Our convergent validity analysis indicated that the MHQ score correlates most strongly with the EQ-5D (utility) score. The low level of correlation found between the SF-12 (MCS) and MHQ, and between the remaining PROMs, indicates that their respective constructs may be non-overlapping. The physical component of the SF-12 demonstrated the highest degree of inter-relatedness, especially with the EQ-5D. All measures under investigation displayed acceptable internal consistency as measured by Cronbach’s alpha values (>0.70).

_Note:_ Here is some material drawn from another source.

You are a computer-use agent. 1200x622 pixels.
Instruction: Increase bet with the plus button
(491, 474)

The large ESs and SRMs for the MHQ indicates that this measure is very responsive at detecting changes in self-reported hand and wrist functioning; its responsiveness was followed by that for the EQ-5D (utility), SF-12 (PCS) and SF-6D. The SF-12 (MCS) could only moderately detect such changes. Overall, the measures, particularly the MHQ and EQ-5D, were more responsive at detecting improvement in external measures of health rather than worsening or no change. Our condition-specific instrument (MHQ) performed better at detecting patient-reported changes in external measures of health compared to the generic measures. This finding contradicts Linde and colleagues [38] who found no superiority in responsiveness of RA clinical measures (Rheumatoid Arthritis Quality of Life Scale (RAQoL) and Health Assessment Questionnaire (HAQ)) compared to the EQ-5D.

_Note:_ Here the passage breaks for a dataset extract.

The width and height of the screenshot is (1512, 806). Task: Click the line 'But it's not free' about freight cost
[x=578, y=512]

A possible weakness of this study is that due to data limitations, we were unable to assess the criterion validity, content validity and test-retest reliability of the measures. Also, some of the limitations of the analytical strategy are related to the use of total scores for many of the PROMs instead of using weighted methods (through, for example, factor analysis or Item Response Theory) [39].

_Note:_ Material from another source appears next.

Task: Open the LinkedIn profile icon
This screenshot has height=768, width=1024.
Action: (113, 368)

Despite the study limitations, it should help to inform clinical researchers and health economists in this field in their selection of PROMs for use in their clinical and health economic evaluations. More specifically, the precision of trials in the context of RA where health outcomes are measured through a single instrument will be enhanced by evidence surrounding the psychometric properties of the alternative outcome measures evaluated in our study.

Conclusions

In conclusion, the instruments evaluated in this study displayed varying psychometric properties in the context of RA of the hand. Our results extend beyond those of Harrison et al. [40], who previously proposed that at least one measure of HRQoL is included in studies of inflammatory arthritis. Our study revealed that of the study measures, the MHQ was most responsive at detecting change in indicators of RA pain severity, whilst the EQ-5D offered advantages over the SF-12 and its preference-based derivative (SF-6D) with respect to some psychometric properties. However, the selection of a preferred instrument in evaluative studies should ultimately depend on the relative importance placed on individual psychometric properties and the importance placed on generation of health utilities for economic evaluation purposes. Future studies are also needed to establish the generalizability of our findings for different hand conditions and different hand practices.